Book Review: Burning, Danielle Rollins (2016)

Monday, April 4th, 2016

Entertaining enough, but not without some issues.

three out of five stars

(Full disclosure: I received a free e-ARC for review through NetGalley.)

If my dad taught me anything it was what it felt like to want something, whether it was a book in a faded folder, or him, or whatever was on the other side of a tiny silver lock. But my dad taught me something else too, something that stayed hidden in my memories until years later, when a little girl with black eyes knocked it loose. Monsters are more interesting than heroes, he’d said. I had no way of knowing then, as I lay awake through the night with stories echoing in my head, that he was talking about us. He was talking about me.

In the nearly two years since I started coming up with four letter words to write on Issie’s hand, I had never once thought of “hope.”

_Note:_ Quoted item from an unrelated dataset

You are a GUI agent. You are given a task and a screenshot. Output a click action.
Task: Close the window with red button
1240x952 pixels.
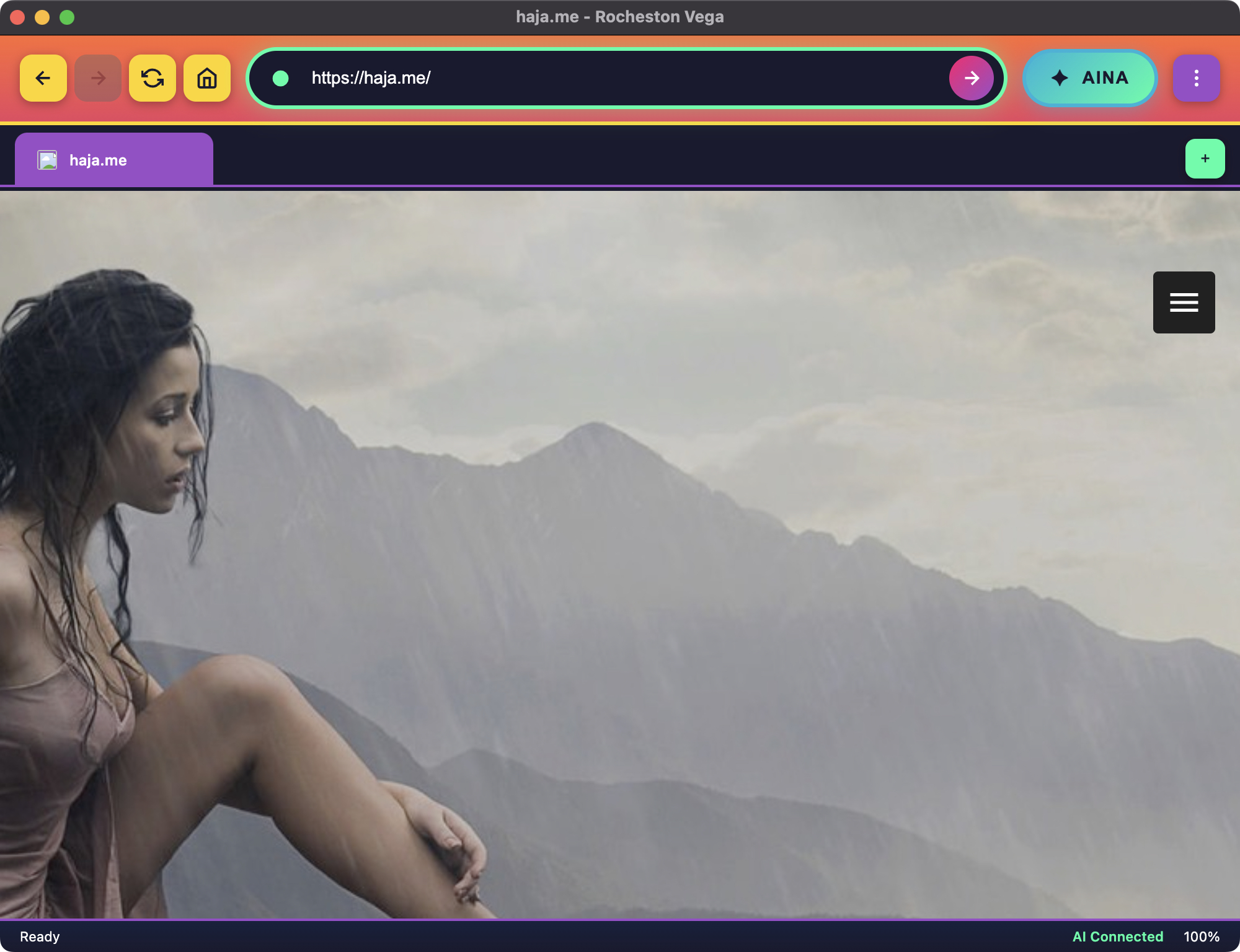pyautogui.click(x=17, y=17)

Located near Syracuse, New York (the fictional) Brunesfield Correctional Facility is home to one hundred-odd girls between the ages of ten and eighteen. A large minority are considered low-security: runaways and unwanted teens whose parents dumped them in the system. Roughly half are in for drug offenses; along with the dozen girls convicted of theft and destruction of property, these inmates are considered medium-security. And then there are the high-risk inmates, the violent offenders, the so-called “monsters” of the group, one step above Seg in the prison hierarchy: Seventeen-year-old Angela “Angie” Davis and her dorm mates, Cara and Issie.